Step-by-Step Instructions

Step 1: Identify the Slow Query

Navigate to your Database Observability dashboard. Look for queries with elevated duration (P99 latency spikes) or rising error rates. Click into any query that appears problematic. You'll see detailed time-series data: duration, rows examined, rows returned, wait events, and more. This is your starting point. Skip to Step 2 if you've already identified a query.

Step 2: Open the Grafana Assistant

Once you're on the query detail page, locate the Grafana Assistant panel (usually a chat icon or button labeled "Assistant"). Click to open the assistant interface. A chat box appears, pre-loaded with context from your current view—time range, query text, schema, and execution plan. No need to paste SQL or explain the schema manually.

Step 3: Use Pre-Built AI Prompts

The assistant offers purpose-built AI buttons designed by database engineers. For example, you'll see options like:

  • "Why is this query slow?"
  • "Get recommendations on changes"
  • "Analyze wait events"
Click the "Why is this query slow?" button. The assistant instantly queries your real Prometheus and Loki data sources within the selected time window, using actual metrics, logs, and schema metadata.

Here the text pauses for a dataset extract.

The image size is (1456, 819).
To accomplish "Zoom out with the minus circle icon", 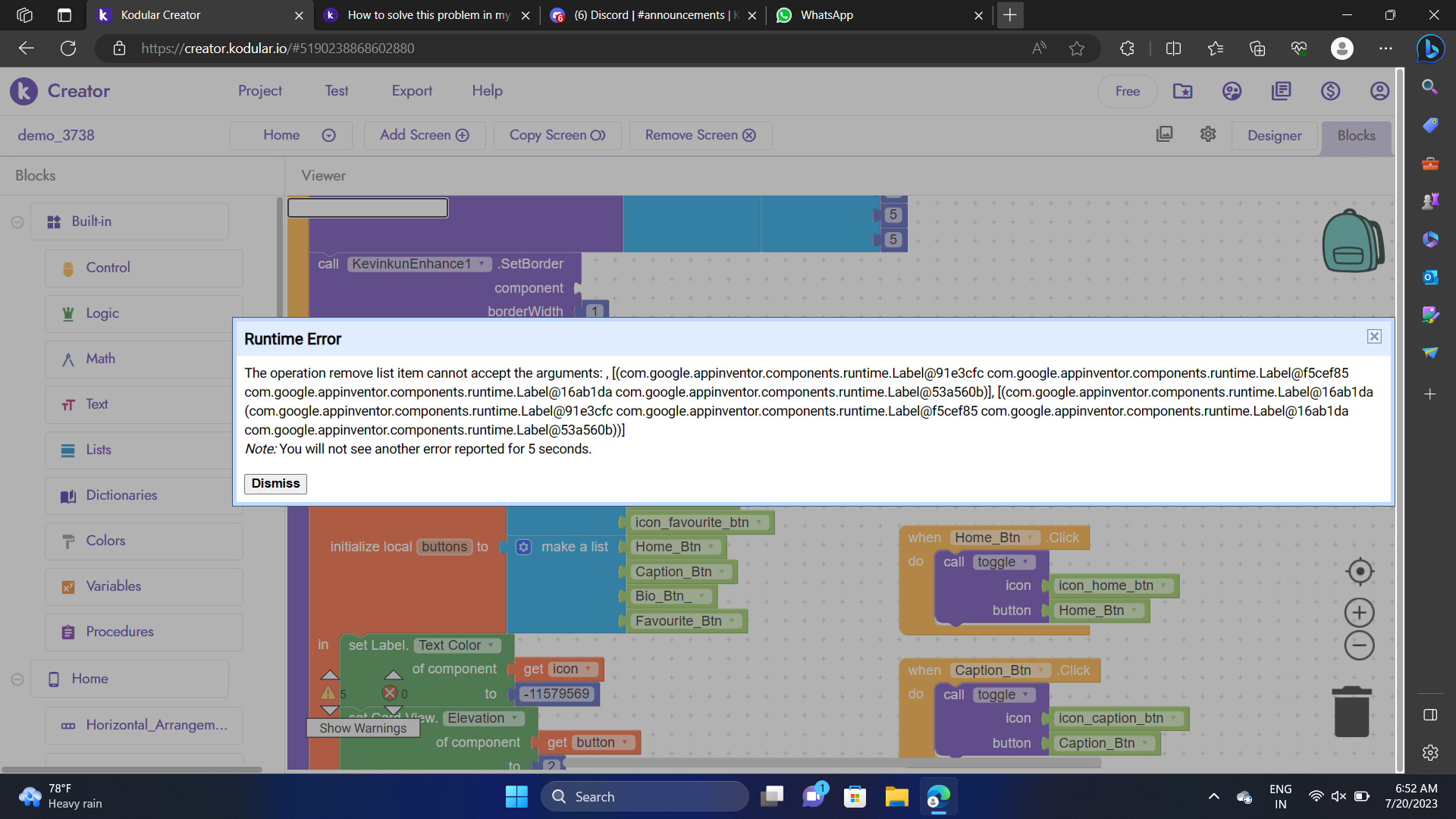I will pyautogui.click(x=1360, y=645).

Step 4: Analyze the Results

The assistant synthesizes the data into a health assessment. For instance, it might report:

  • Duration is spiking because rows examined are 50 times the rows returned (inefficient filtering).
  • P99 is 12x the median, indicating intermittent slowness.
  • CPU time is healthy, but wait events consume 40% of execution time.
Wait events like wait/synch/mutex/innodb are automatically translated: "During this wait, the database is contending for an internal mutex lock..." The assistant provides specific advice (e.g., "Consider using a covering index to reduce row scanning").

Step 5: Apply Recommendations

Based on the analysis, implement the suggested changes. Open the visual explain plan to confirm the index suggestion or rewrite the query. After applying changes, return to the dashboard and verify metrics (duration, wait events) improve. You can also ask follow-up questions in the same chat without losing context.

Step 6: Repeat or Refine

For other slow queries, repeat Steps 3-5. Use the "Get recommendations" button for proactive optimization. The assistant never stores your query text or schema—each analysis is ephemeral and privacy-preserving.

Tips for Best Results

  • Start with the pre-built prompts—they're optimized for common issues like lock contention, table scans, or high wait times. Generic prompts work too, but the guided buttons offer more precise context.
  • Understand wait events: The assistant demystifies cryptic names (e.g., io/table/sql/handler means I/O overhead from handler actions). Leverage this to pinpoint root causes.
  • Use a narrow time window when possible. The assistant queries actual data, so a focused range (e.g., 15 minutes) yields more actionable results than a 24-hour view.
  • Combine with visual explain plans: After AI suggestions, cross-reference with the visual plan to validate index usage or table access patterns.
  • Iterate quickly: The assistant's real-time querying means you can test changes and re-analyze immediately. No manual reprocessing.
  • Security note: The assistant never uses your data for model training—only for the current context. This ensures sensitive schema remains confidential.

By following these steps, you'll transform vague slowdowns into concrete fixes using Grafana Assistant's AI-powered integration. Happy troubleshooting!